• [Given problem] Copy the lines below word for word, starting at the line containing "Collapse the bottom" and ending at the line containing "click(x=85, y=851)".

Dataset items:
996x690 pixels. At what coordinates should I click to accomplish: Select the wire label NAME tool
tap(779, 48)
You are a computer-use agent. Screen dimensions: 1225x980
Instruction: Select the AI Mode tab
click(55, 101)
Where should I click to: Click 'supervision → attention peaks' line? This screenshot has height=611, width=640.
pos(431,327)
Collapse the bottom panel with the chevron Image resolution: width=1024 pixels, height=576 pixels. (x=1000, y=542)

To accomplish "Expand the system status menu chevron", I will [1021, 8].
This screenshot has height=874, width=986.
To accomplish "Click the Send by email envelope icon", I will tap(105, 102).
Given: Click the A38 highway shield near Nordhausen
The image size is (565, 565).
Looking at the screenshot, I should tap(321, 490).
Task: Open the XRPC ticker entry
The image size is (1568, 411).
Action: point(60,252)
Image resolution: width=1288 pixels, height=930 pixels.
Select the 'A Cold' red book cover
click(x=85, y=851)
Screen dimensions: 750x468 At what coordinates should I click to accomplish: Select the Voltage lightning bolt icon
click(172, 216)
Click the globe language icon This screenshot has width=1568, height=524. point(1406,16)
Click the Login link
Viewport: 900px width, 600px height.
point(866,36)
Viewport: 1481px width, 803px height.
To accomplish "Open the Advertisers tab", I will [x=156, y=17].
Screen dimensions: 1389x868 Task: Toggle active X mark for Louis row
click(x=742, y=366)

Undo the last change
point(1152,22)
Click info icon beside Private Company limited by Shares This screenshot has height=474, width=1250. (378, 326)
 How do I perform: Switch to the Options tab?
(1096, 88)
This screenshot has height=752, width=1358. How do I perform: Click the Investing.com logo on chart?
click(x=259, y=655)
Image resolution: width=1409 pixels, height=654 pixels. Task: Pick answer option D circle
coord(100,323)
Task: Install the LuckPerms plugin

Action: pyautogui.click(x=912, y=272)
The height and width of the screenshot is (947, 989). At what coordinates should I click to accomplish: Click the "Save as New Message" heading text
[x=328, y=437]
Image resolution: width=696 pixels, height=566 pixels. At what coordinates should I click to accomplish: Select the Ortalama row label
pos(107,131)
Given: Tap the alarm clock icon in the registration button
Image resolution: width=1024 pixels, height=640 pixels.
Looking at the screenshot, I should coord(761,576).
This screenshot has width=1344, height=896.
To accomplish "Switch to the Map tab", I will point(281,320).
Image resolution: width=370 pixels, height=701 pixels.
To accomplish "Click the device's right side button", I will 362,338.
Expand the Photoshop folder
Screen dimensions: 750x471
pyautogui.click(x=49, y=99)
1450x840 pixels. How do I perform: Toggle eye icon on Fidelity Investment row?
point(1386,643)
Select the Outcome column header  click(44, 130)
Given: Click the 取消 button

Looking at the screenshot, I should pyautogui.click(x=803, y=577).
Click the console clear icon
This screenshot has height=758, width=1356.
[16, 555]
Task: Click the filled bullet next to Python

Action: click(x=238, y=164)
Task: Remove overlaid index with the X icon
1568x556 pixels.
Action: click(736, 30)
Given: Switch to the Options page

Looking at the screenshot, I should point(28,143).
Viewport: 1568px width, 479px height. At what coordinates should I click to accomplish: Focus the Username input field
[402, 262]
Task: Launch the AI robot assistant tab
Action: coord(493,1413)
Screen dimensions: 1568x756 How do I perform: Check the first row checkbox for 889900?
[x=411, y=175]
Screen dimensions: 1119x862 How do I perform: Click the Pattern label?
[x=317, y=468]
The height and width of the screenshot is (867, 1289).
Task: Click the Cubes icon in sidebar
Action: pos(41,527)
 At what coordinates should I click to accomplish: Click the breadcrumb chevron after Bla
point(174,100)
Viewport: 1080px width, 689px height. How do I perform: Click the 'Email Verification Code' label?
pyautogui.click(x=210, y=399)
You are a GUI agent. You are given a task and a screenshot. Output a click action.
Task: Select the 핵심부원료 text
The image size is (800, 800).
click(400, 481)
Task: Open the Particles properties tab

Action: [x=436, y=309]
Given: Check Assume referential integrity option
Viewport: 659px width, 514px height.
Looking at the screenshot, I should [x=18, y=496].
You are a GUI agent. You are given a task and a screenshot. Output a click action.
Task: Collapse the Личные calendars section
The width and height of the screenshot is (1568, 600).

• [Final result]
Collapse the bottom panel with the chevron Image resolution: width=1024 pixels, height=576 pixels. (x=1000, y=542)

To accomplish "Expand the system status menu chevron", I will [1021, 8].
This screenshot has height=874, width=986.
To accomplish "Click the Send by email envelope icon", I will tap(105, 102).
Given: Click the A38 highway shield near Nordhausen
The image size is (565, 565).
Looking at the screenshot, I should tap(321, 490).
Task: Open the XRPC ticker entry
The image size is (1568, 411).
Action: point(60,252)
Image resolution: width=1288 pixels, height=930 pixels.
Select the 'A Cold' red book cover
click(x=85, y=851)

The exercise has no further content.